**Problem details:**
Each entry below must be written out exactly, with pictures left out.

^^^^^^^^

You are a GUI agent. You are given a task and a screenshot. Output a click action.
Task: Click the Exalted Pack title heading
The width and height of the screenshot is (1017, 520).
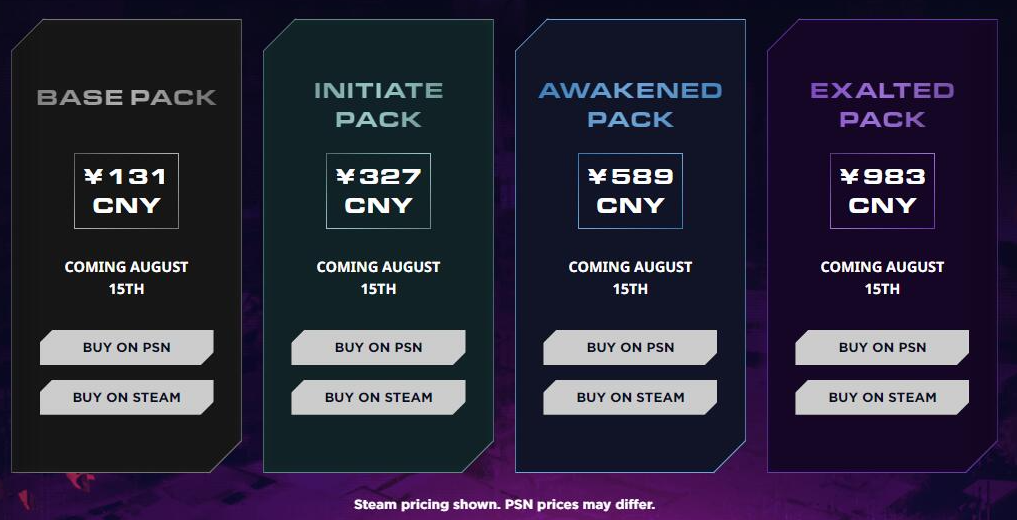click(882, 105)
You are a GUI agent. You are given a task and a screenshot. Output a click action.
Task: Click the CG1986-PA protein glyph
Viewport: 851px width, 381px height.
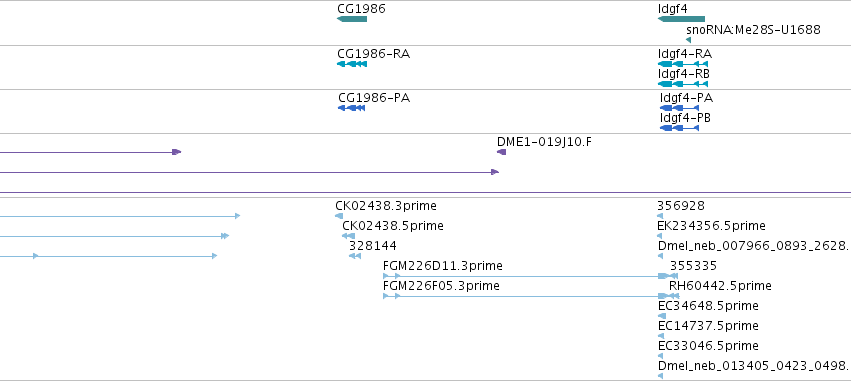tap(352, 108)
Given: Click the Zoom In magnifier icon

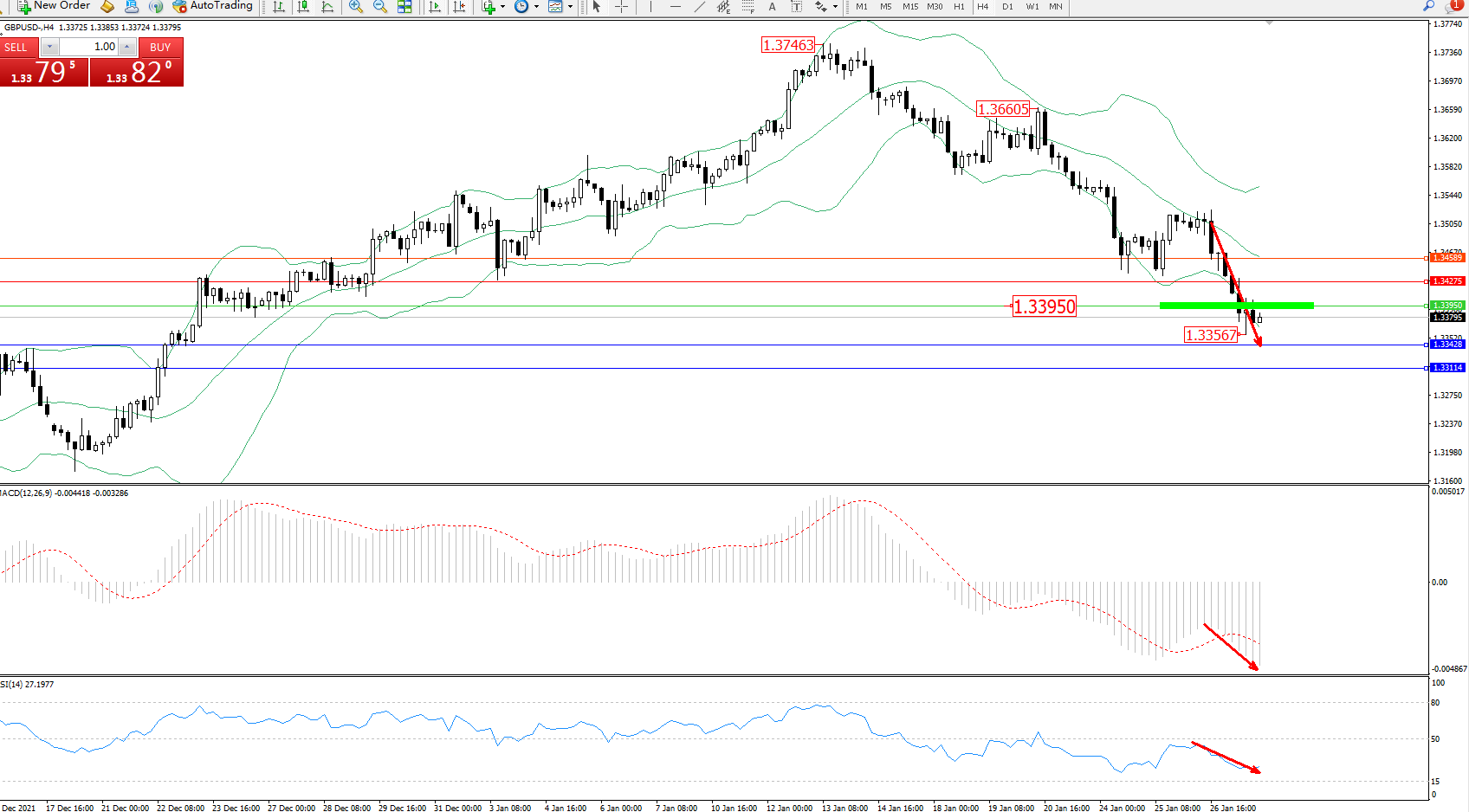Looking at the screenshot, I should 355,6.
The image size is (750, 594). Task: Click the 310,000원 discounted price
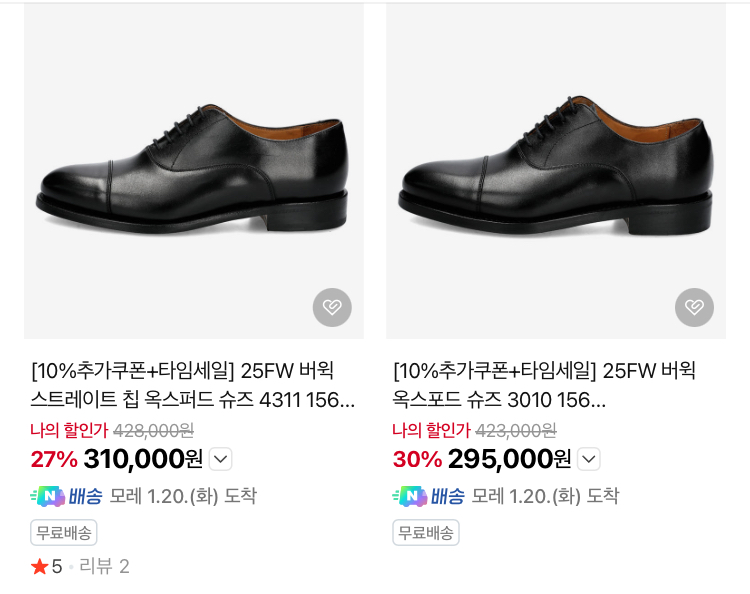tap(143, 460)
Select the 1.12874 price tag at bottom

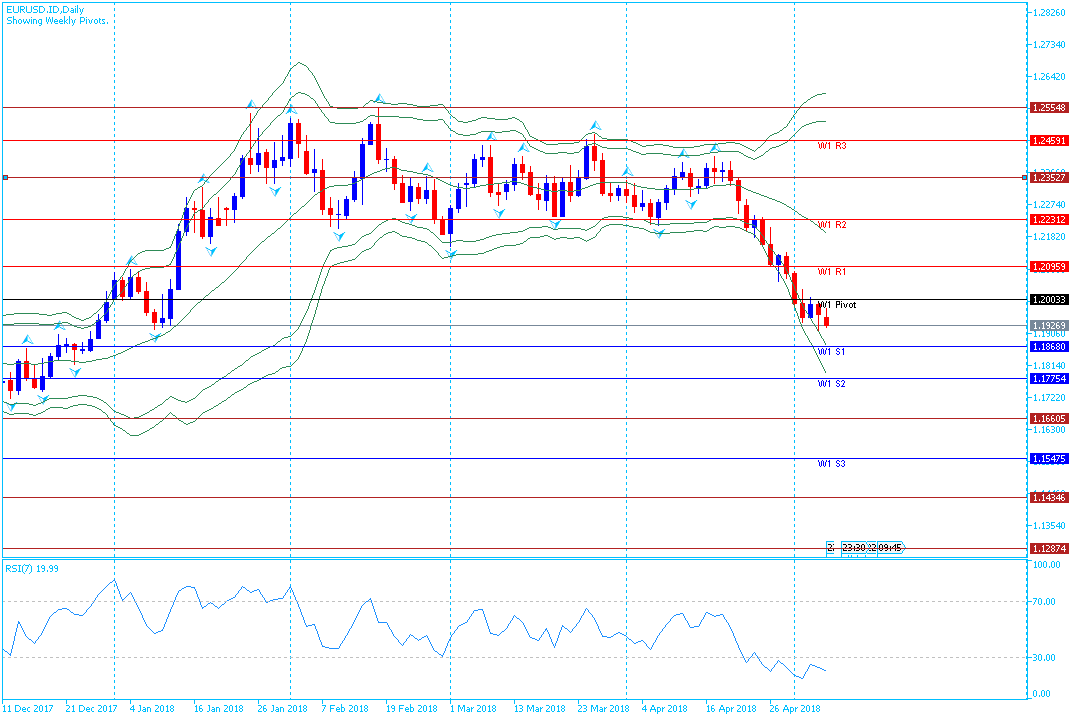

^^^^^^^^

**Result of the task:**
You are a GUI agent. You are given a task and a screenshot. Output a click action.
Task: Click the Exalted Pack title heading
The width and height of the screenshot is (1017, 520).
click(882, 105)
You are a GUI agent. You are given a task and a screenshot. Output a click action.
Task: Click the CG1986-PA protein glyph
Viewport: 851px width, 381px height.
tap(352, 108)
Given: Click the Zoom In magnifier icon

Looking at the screenshot, I should 355,6.
The image size is (750, 594). Task: Click the 310,000원 discounted price
tap(143, 460)
Select the 1.12874 price tag at bottom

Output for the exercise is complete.